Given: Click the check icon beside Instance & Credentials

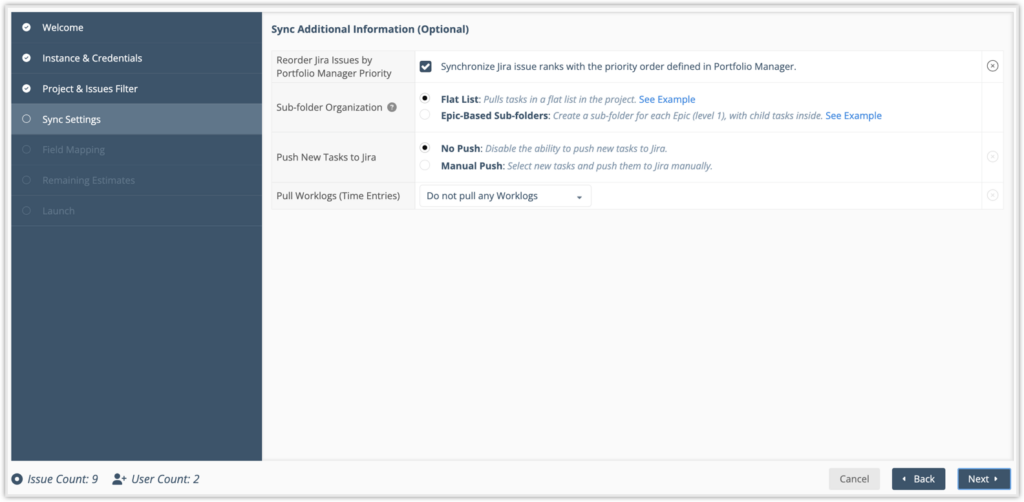Looking at the screenshot, I should click(26, 58).
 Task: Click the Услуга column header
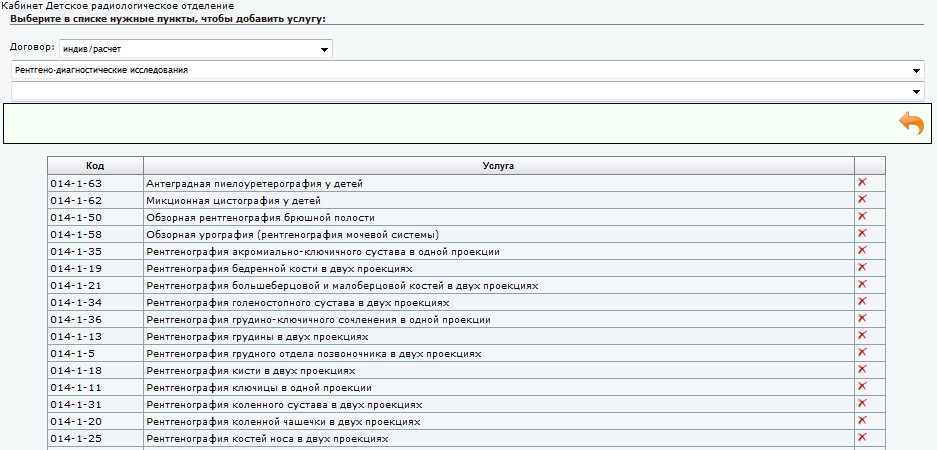point(498,165)
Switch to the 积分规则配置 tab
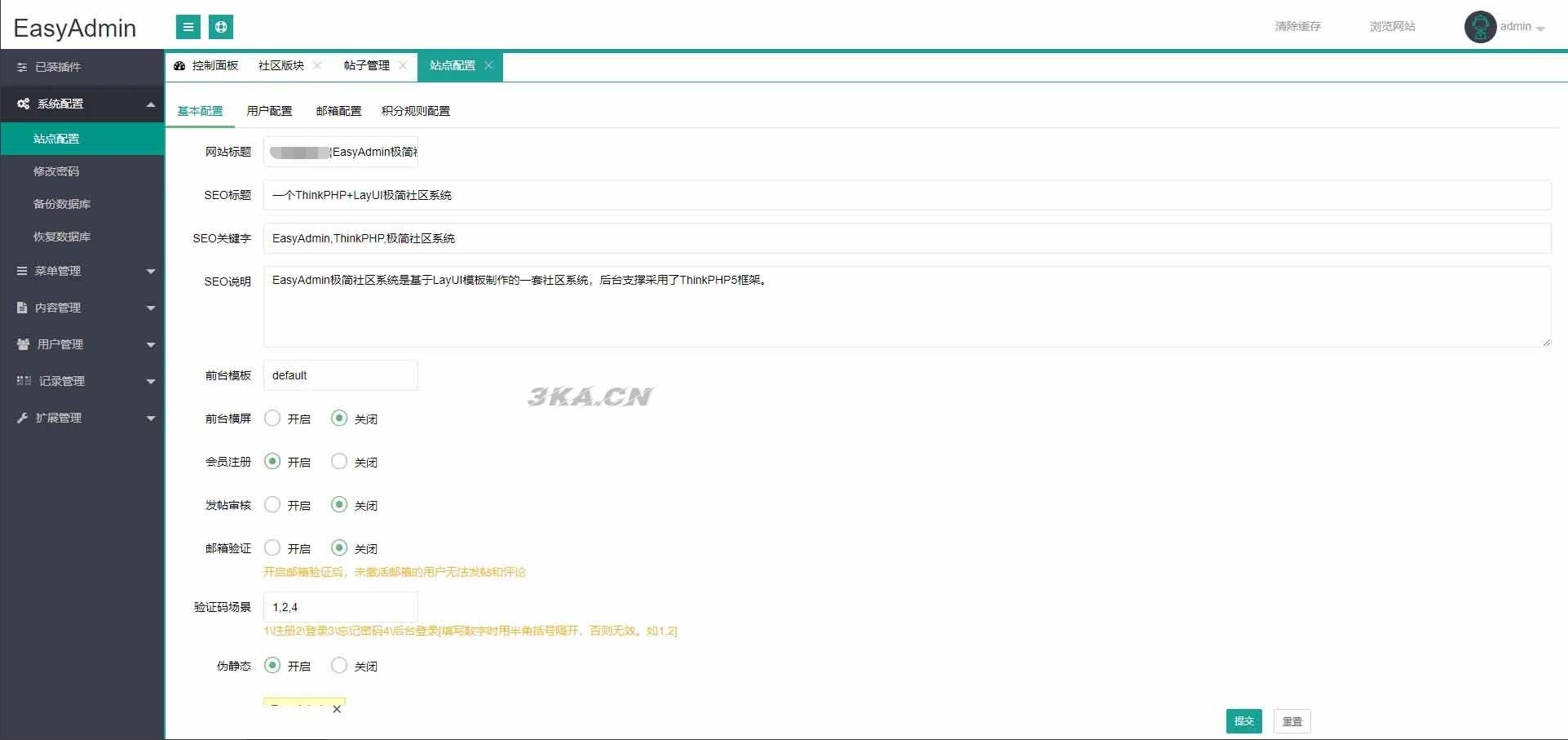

--- --- ---

**Exercise description**
An exact transcription of all the entries is required, without the pictures.

**Finished task**
Given: Click the check icon beside Instance & Credentials

Looking at the screenshot, I should click(26, 58).
 Task: Click the Услуга column header
point(498,165)
Switch to the 积分规则配置 tab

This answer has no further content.